*** Working data Section Begins ***

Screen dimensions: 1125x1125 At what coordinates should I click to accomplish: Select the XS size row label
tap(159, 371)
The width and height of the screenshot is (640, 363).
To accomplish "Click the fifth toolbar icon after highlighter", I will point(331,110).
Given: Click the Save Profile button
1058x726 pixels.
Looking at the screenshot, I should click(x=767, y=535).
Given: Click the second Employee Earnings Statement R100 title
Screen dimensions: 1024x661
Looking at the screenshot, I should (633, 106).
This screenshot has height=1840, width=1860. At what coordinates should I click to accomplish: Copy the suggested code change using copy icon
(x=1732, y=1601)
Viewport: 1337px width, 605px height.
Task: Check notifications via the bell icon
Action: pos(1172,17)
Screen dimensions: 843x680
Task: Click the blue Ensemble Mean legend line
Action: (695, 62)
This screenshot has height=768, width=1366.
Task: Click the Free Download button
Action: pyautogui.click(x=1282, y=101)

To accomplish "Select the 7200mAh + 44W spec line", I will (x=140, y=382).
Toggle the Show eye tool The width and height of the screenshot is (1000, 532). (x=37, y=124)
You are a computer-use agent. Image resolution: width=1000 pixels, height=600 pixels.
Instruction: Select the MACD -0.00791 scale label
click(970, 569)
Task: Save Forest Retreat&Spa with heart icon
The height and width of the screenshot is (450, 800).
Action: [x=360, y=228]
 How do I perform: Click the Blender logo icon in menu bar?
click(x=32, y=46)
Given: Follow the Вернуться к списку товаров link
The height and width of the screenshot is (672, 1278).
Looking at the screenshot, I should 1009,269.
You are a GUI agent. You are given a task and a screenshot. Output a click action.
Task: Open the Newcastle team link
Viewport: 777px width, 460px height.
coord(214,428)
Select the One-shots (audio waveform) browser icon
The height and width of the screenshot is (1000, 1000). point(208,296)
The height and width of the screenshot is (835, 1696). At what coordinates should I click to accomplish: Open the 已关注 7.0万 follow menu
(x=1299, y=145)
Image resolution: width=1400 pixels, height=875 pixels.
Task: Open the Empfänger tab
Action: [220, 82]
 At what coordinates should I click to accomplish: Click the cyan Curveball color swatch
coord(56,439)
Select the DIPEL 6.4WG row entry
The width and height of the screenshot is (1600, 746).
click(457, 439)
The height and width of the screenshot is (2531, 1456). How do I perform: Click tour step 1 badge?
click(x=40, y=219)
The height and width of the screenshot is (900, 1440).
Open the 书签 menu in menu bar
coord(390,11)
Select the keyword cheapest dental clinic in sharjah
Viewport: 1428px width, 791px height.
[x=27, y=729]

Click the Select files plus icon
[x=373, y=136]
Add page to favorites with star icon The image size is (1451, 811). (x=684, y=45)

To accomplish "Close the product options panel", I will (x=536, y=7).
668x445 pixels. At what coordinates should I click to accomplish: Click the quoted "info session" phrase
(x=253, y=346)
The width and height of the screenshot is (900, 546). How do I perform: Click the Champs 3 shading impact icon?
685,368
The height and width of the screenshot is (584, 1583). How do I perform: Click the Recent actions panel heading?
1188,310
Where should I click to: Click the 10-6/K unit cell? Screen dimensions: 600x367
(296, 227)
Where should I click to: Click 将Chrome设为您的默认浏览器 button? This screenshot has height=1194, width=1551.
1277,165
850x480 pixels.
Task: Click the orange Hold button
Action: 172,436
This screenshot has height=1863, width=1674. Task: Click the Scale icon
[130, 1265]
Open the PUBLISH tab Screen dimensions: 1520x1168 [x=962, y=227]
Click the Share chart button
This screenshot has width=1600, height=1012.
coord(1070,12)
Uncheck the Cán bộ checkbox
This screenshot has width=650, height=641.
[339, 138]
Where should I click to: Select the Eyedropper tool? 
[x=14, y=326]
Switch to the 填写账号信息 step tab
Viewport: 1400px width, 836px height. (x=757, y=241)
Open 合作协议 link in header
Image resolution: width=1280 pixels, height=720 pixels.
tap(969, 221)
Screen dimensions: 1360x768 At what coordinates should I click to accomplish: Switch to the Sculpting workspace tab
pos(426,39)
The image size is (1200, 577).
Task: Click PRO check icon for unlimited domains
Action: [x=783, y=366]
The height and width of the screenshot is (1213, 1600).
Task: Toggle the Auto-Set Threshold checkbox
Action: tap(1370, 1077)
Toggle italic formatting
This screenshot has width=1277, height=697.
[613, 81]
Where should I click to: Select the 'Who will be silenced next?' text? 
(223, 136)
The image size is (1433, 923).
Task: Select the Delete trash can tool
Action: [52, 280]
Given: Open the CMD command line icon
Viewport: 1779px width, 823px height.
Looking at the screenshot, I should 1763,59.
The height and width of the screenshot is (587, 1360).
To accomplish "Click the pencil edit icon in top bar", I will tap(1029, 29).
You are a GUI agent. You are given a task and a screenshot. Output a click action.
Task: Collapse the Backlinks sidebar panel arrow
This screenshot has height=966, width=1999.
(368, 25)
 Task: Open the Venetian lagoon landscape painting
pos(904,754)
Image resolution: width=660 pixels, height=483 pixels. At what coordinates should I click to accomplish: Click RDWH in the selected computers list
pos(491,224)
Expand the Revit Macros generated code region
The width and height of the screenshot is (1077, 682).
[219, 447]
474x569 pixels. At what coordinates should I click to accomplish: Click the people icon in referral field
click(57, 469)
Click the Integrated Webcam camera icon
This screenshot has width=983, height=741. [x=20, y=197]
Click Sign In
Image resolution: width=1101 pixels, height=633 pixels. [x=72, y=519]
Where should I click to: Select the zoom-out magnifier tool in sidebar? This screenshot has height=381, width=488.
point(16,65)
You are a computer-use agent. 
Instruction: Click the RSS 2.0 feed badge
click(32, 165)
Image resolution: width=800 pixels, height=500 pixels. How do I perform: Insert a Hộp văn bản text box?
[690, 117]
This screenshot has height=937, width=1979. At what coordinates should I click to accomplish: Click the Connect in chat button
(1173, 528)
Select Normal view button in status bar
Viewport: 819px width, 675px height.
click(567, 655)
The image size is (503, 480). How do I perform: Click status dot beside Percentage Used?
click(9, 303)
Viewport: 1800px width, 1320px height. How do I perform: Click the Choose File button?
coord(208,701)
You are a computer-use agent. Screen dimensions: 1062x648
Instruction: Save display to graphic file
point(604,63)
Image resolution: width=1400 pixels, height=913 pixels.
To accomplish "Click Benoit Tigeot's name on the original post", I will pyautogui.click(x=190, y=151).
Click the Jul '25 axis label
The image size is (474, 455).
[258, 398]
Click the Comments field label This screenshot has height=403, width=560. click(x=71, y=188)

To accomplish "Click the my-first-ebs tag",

*** Working data Section Ends ***

In full and without alteration, transcribe the entries above.

Screen dimensions: 1125x1125 At what coordinates should I click to accomplish: Select the XS size row label
tap(159, 371)
The width and height of the screenshot is (640, 363).
To accomplish "Click the fifth toolbar icon after highlighter", I will point(331,110).
Given: Click the Save Profile button
1058x726 pixels.
Looking at the screenshot, I should click(x=767, y=535).
Given: Click the second Employee Earnings Statement R100 title
Screen dimensions: 1024x661
Looking at the screenshot, I should (633, 106).
This screenshot has height=1840, width=1860. At what coordinates should I click to accomplish: Copy the suggested code change using copy icon
(x=1732, y=1601)
Viewport: 1337px width, 605px height.
Task: Check notifications via the bell icon
Action: pos(1172,17)
Screen dimensions: 843x680
Task: Click the blue Ensemble Mean legend line
Action: (695, 62)
This screenshot has height=768, width=1366.
Task: Click the Free Download button
Action: pyautogui.click(x=1282, y=101)

To accomplish "Select the 7200mAh + 44W spec line", I will (x=140, y=382).
Toggle the Show eye tool The width and height of the screenshot is (1000, 532). (x=37, y=124)
You are a computer-use agent. Image resolution: width=1000 pixels, height=600 pixels.
Instruction: Select the MACD -0.00791 scale label
click(970, 569)
Task: Save Forest Retreat&Spa with heart icon
The height and width of the screenshot is (450, 800).
Action: [x=360, y=228]
 How do I perform: Click the Blender logo icon in menu bar?
click(x=32, y=46)
Given: Follow the Вернуться к списку товаров link
The height and width of the screenshot is (672, 1278).
Looking at the screenshot, I should 1009,269.
You are a GUI agent. You are given a task and a screenshot. Output a click action.
Task: Open the Newcastle team link
Viewport: 777px width, 460px height.
coord(214,428)
Select the One-shots (audio waveform) browser icon
The height and width of the screenshot is (1000, 1000). point(208,296)
The height and width of the screenshot is (835, 1696). At what coordinates should I click to accomplish: Open the 已关注 7.0万 follow menu
(x=1299, y=145)
Image resolution: width=1400 pixels, height=875 pixels.
Task: Open the Empfänger tab
Action: [220, 82]
 At what coordinates should I click to accomplish: Click the cyan Curveball color swatch
coord(56,439)
Select the DIPEL 6.4WG row entry
The width and height of the screenshot is (1600, 746).
click(457, 439)
The height and width of the screenshot is (2531, 1456). How do I perform: Click tour step 1 badge?
click(x=40, y=219)
The height and width of the screenshot is (900, 1440).
Open the 书签 menu in menu bar
coord(390,11)
Select the keyword cheapest dental clinic in sharjah
Viewport: 1428px width, 791px height.
[x=27, y=729]

Click the Select files plus icon
[x=373, y=136]
Add page to favorites with star icon The image size is (1451, 811). (x=684, y=45)

To accomplish "Close the product options panel", I will (x=536, y=7).
668x445 pixels. At what coordinates should I click to accomplish: Click the quoted "info session" phrase
(x=253, y=346)
The width and height of the screenshot is (900, 546). How do I perform: Click the Champs 3 shading impact icon?
685,368
The height and width of the screenshot is (584, 1583). How do I perform: Click the Recent actions panel heading?
1188,310
Where should I click to: Click the 10-6/K unit cell? Screen dimensions: 600x367
(296, 227)
Where should I click to: Click 将Chrome设为您的默认浏览器 button? This screenshot has height=1194, width=1551.
1277,165
850x480 pixels.
Task: Click the orange Hold button
Action: 172,436
This screenshot has height=1863, width=1674. Task: Click the Scale icon
[130, 1265]
Open the PUBLISH tab Screen dimensions: 1520x1168 [x=962, y=227]
Click the Share chart button
This screenshot has width=1600, height=1012.
coord(1070,12)
Uncheck the Cán bộ checkbox
This screenshot has width=650, height=641.
[339, 138]
Where should I click to: Select the Eyedropper tool? 
[x=14, y=326]
Switch to the 填写账号信息 step tab
Viewport: 1400px width, 836px height. (x=757, y=241)
Open 合作协议 link in header
Image resolution: width=1280 pixels, height=720 pixels.
tap(969, 221)
Screen dimensions: 1360x768 At what coordinates should I click to accomplish: Switch to the Sculpting workspace tab
pos(426,39)
The image size is (1200, 577).
Task: Click PRO check icon for unlimited domains
Action: [x=783, y=366]
The height and width of the screenshot is (1213, 1600).
Task: Toggle the Auto-Set Threshold checkbox
Action: tap(1370, 1077)
Toggle italic formatting
This screenshot has width=1277, height=697.
[613, 81]
Where should I click to: Select the 'Who will be silenced next?' text? 
(223, 136)
The image size is (1433, 923).
Task: Select the Delete trash can tool
Action: [52, 280]
Given: Open the CMD command line icon
Viewport: 1779px width, 823px height.
Looking at the screenshot, I should 1763,59.
The height and width of the screenshot is (587, 1360).
To accomplish "Click the pencil edit icon in top bar", I will tap(1029, 29).
You are a GUI agent. You are given a task and a screenshot. Output a click action.
Task: Collapse the Backlinks sidebar panel arrow
This screenshot has height=966, width=1999.
(368, 25)
 Task: Open the Venetian lagoon landscape painting
pos(904,754)
Image resolution: width=660 pixels, height=483 pixels. At what coordinates should I click to accomplish: Click RDWH in the selected computers list
pos(491,224)
Expand the Revit Macros generated code region
The width and height of the screenshot is (1077, 682).
[219, 447]
474x569 pixels. At what coordinates should I click to accomplish: Click the people icon in referral field
click(57, 469)
Click the Integrated Webcam camera icon
This screenshot has width=983, height=741. [x=20, y=197]
Click Sign In
Image resolution: width=1101 pixels, height=633 pixels. [x=72, y=519]
Where should I click to: Select the zoom-out magnifier tool in sidebar? This screenshot has height=381, width=488.
point(16,65)
You are a computer-use agent. 
Instruction: Click the RSS 2.0 feed badge
click(32, 165)
Image resolution: width=800 pixels, height=500 pixels. How do I perform: Insert a Hộp văn bản text box?
[690, 117]
This screenshot has height=937, width=1979. At what coordinates should I click to accomplish: Click the Connect in chat button
(1173, 528)
Select Normal view button in status bar
Viewport: 819px width, 675px height.
click(567, 655)
The image size is (503, 480). How do I perform: Click status dot beside Percentage Used?
click(9, 303)
Viewport: 1800px width, 1320px height. How do I perform: Click the Choose File button?
coord(208,701)
You are a computer-use agent. Screen dimensions: 1062x648
Instruction: Save display to graphic file
point(604,63)
Image resolution: width=1400 pixels, height=913 pixels.
To accomplish "Click Benoit Tigeot's name on the original post", I will pyautogui.click(x=190, y=151).
Click the Jul '25 axis label
The image size is (474, 455).
[258, 398]
Click the Comments field label This screenshot has height=403, width=560. click(x=71, y=188)

To accomplish "Click the my-first-ebs tag",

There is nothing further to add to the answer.